··· SOURCE EXTRACT ···
[PATCH] Added rudimentary HTTP streaming support.
Stefan Thomas
thomas at eload24.com
Fri Oct 16 09:40:48 PDT 2009
Currently this is not optimized at all. It takes over a thousand HTTP requests (although libcurl does keep the connection alive at least) to render one page of a 35MB test PDF.
On the plus side: There is a cache, so blocks that have been downloaded will not be downloaded again. Also, while testing, no change to pdftoppm was necessary, since the PDFDoc takes care of parsing the filename as a URL.
Note that no changes were necessary outside of poppler itself, meaning the API did not change at all. It just accepts filenames starting with http:// now.
---
CMakeLists.txt | 2 +
poppler/CurlCache.cc | 210 ++++++++++++++++++++++++++++++++++++++++++++++++++
poppler/CurlCache.h | 97 +++++++++++++++++++++++
poppler/Makefile.am | 2 +
poppler/PDFDoc.cc | 53 +++++++++----
poppler/Stream.cc | 93 ++++++++++++++++++++++
poppler/Stream.h | 53 +++++++++++++
7 files changed, 493 insertions(+), 17 deletions(-)
··· MATERIAL ···
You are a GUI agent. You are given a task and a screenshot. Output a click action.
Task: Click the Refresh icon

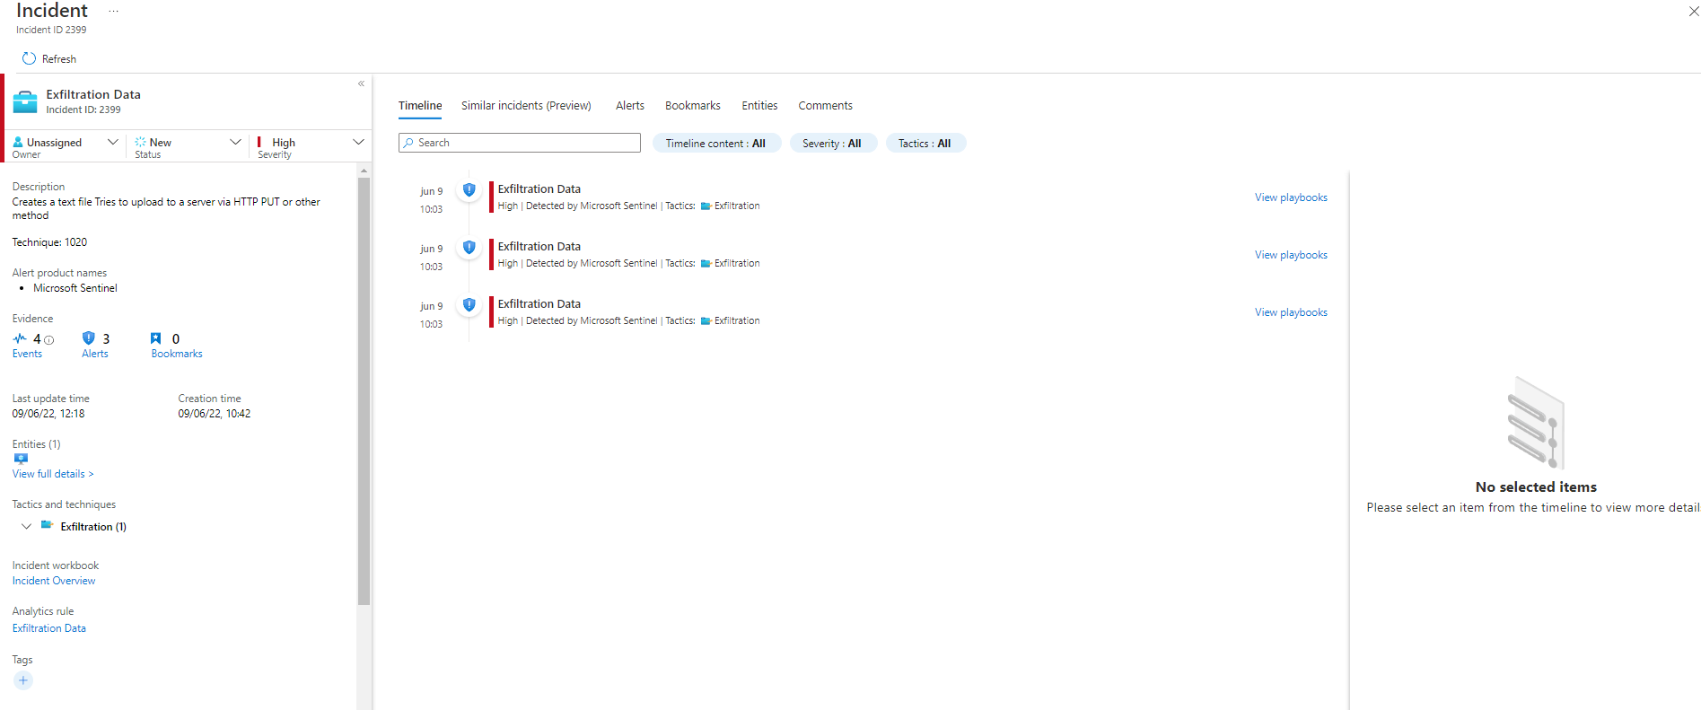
···
▶ _THE PROBLEM_
In one to three sentences, explain why, according to the HTTP streaming patch, testing required no change to pdftoppm. The lines above are separate from the HTTP streaming patch.

▶ _WRITTEN SOLUTION_
No change to pdftoppm was necessary because the PDFDoc takes care of parsing the filename as a URL.